■ **Extracted material**:
==================================================

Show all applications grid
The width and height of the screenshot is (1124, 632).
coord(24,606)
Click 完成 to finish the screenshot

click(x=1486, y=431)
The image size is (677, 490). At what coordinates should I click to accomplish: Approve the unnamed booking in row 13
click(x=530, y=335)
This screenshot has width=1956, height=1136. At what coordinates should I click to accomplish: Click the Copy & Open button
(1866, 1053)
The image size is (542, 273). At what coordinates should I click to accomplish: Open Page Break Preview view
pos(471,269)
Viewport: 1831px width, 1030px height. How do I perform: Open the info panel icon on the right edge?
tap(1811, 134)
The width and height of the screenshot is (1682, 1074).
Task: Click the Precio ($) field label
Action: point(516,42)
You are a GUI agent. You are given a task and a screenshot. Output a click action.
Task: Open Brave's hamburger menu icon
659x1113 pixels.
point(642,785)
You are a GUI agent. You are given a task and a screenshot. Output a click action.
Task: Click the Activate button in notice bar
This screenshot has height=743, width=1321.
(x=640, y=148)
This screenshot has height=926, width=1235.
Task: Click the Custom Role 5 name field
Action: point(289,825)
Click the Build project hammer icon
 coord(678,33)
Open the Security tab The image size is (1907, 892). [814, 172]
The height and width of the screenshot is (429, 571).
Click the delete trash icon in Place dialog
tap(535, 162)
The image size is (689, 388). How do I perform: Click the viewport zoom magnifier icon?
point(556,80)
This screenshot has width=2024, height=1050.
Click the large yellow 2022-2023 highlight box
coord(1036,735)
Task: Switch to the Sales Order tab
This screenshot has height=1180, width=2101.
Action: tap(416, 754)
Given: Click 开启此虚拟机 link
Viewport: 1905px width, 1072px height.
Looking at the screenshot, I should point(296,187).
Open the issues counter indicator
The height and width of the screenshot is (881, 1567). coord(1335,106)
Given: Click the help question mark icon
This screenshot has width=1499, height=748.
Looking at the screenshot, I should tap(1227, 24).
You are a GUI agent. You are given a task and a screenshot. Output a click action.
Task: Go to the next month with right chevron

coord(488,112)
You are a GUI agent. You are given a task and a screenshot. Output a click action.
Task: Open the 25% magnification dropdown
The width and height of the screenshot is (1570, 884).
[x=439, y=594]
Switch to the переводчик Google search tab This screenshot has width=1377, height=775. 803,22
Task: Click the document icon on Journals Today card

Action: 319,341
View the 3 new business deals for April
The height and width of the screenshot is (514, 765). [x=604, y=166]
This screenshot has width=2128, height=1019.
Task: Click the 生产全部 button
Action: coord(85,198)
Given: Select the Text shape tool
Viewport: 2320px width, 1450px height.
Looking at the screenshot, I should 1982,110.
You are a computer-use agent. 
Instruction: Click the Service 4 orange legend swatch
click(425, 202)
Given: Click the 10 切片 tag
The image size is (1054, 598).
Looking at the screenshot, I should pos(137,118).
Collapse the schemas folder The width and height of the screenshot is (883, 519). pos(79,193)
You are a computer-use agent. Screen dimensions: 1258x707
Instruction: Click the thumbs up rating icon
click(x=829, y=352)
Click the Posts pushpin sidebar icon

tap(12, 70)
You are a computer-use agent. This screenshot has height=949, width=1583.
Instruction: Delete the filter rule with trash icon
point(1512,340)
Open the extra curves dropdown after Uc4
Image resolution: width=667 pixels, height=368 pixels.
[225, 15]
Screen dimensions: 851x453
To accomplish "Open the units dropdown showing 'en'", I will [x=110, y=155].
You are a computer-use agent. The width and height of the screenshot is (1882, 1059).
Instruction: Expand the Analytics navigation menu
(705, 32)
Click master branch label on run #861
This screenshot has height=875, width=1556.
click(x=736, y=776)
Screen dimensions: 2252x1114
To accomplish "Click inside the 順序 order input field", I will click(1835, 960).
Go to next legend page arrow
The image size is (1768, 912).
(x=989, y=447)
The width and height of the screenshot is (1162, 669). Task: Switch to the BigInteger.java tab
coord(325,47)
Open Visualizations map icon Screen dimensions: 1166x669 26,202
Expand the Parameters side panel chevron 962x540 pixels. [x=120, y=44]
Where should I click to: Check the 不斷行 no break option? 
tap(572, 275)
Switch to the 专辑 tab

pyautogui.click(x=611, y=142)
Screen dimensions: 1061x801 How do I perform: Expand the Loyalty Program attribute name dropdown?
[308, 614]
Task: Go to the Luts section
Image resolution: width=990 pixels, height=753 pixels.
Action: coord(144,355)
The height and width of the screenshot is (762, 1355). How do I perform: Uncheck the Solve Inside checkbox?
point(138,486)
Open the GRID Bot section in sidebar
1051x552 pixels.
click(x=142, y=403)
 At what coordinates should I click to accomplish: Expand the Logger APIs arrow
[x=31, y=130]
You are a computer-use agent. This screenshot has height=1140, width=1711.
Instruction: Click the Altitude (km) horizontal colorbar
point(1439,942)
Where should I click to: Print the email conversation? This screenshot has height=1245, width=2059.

==================================================

■ **About this task**:
Please take the whole listing and write it out exactly.

■ **Answer space**:
Show all applications grid
The width and height of the screenshot is (1124, 632).
coord(24,606)
Click 完成 to finish the screenshot

click(x=1486, y=431)
The image size is (677, 490). At what coordinates should I click to accomplish: Approve the unnamed booking in row 13
click(x=530, y=335)
This screenshot has width=1956, height=1136. At what coordinates should I click to accomplish: Click the Copy & Open button
(1866, 1053)
The image size is (542, 273). At what coordinates should I click to accomplish: Open Page Break Preview view
pos(471,269)
Viewport: 1831px width, 1030px height. How do I perform: Open the info panel icon on the right edge?
tap(1811, 134)
The width and height of the screenshot is (1682, 1074).
Task: Click the Precio ($) field label
Action: point(516,42)
You are a GUI agent. You are given a task and a screenshot. Output a click action.
Task: Open Brave's hamburger menu icon
659x1113 pixels.
point(642,785)
You are a GUI agent. You are given a task and a screenshot. Output a click action.
Task: Click the Activate button in notice bar
This screenshot has height=743, width=1321.
(x=640, y=148)
This screenshot has height=926, width=1235.
Task: Click the Custom Role 5 name field
Action: point(289,825)
Click the Build project hammer icon
 coord(678,33)
Open the Security tab The image size is (1907, 892). [814, 172]
The height and width of the screenshot is (429, 571).
Click the delete trash icon in Place dialog
tap(535, 162)
The image size is (689, 388). How do I perform: Click the viewport zoom magnifier icon?
point(556,80)
This screenshot has width=2024, height=1050.
Click the large yellow 2022-2023 highlight box
coord(1036,735)
Task: Switch to the Sales Order tab
This screenshot has height=1180, width=2101.
Action: tap(416, 754)
Given: Click 开启此虚拟机 link
Viewport: 1905px width, 1072px height.
Looking at the screenshot, I should point(296,187).
Open the issues counter indicator
The height and width of the screenshot is (881, 1567). coord(1335,106)
Given: Click the help question mark icon
This screenshot has width=1499, height=748.
Looking at the screenshot, I should tap(1227, 24).
You are a GUI agent. You are given a task and a screenshot. Output a click action.
Task: Go to the next month with right chevron

coord(488,112)
You are a GUI agent. You are given a task and a screenshot. Output a click action.
Task: Open the 25% magnification dropdown
The width and height of the screenshot is (1570, 884).
[x=439, y=594]
Switch to the переводчик Google search tab This screenshot has width=1377, height=775. 803,22
Task: Click the document icon on Journals Today card

Action: 319,341
View the 3 new business deals for April
The height and width of the screenshot is (514, 765). [x=604, y=166]
This screenshot has width=2128, height=1019.
Task: Click the 生产全部 button
Action: coord(85,198)
Given: Select the Text shape tool
Viewport: 2320px width, 1450px height.
Looking at the screenshot, I should 1982,110.
You are a computer-use agent. 
Instruction: Click the Service 4 orange legend swatch
click(425, 202)
Given: Click the 10 切片 tag
The image size is (1054, 598).
Looking at the screenshot, I should pos(137,118).
Collapse the schemas folder The width and height of the screenshot is (883, 519). pos(79,193)
You are a computer-use agent. Screen dimensions: 1258x707
Instruction: Click the thumbs up rating icon
click(x=829, y=352)
Click the Posts pushpin sidebar icon

tap(12, 70)
You are a computer-use agent. This screenshot has height=949, width=1583.
Instruction: Delete the filter rule with trash icon
point(1512,340)
Open the extra curves dropdown after Uc4
Image resolution: width=667 pixels, height=368 pixels.
[225, 15]
Screen dimensions: 851x453
To accomplish "Open the units dropdown showing 'en'", I will [x=110, y=155].
You are a computer-use agent. The width and height of the screenshot is (1882, 1059).
Instruction: Expand the Analytics navigation menu
(705, 32)
Click master branch label on run #861
This screenshot has height=875, width=1556.
click(x=736, y=776)
Screen dimensions: 2252x1114
To accomplish "Click inside the 順序 order input field", I will click(1835, 960).
Go to next legend page arrow
The image size is (1768, 912).
(x=989, y=447)
The width and height of the screenshot is (1162, 669). Task: Switch to the BigInteger.java tab
coord(325,47)
Open Visualizations map icon Screen dimensions: 1166x669 26,202
Expand the Parameters side panel chevron 962x540 pixels. [x=120, y=44]
Where should I click to: Check the 不斷行 no break option? 
tap(572, 275)
Switch to the 专辑 tab

pyautogui.click(x=611, y=142)
Screen dimensions: 1061x801 How do I perform: Expand the Loyalty Program attribute name dropdown?
[308, 614]
Task: Go to the Luts section
Image resolution: width=990 pixels, height=753 pixels.
Action: coord(144,355)
The height and width of the screenshot is (762, 1355). How do I perform: Uncheck the Solve Inside checkbox?
point(138,486)
Open the GRID Bot section in sidebar
1051x552 pixels.
click(x=142, y=403)
 At what coordinates should I click to accomplish: Expand the Logger APIs arrow
[x=31, y=130]
You are a computer-use agent. This screenshot has height=1140, width=1711.
Instruction: Click the Altitude (km) horizontal colorbar
point(1439,942)
Where should I click to: Print the email conversation? This screenshot has height=1245, width=2059.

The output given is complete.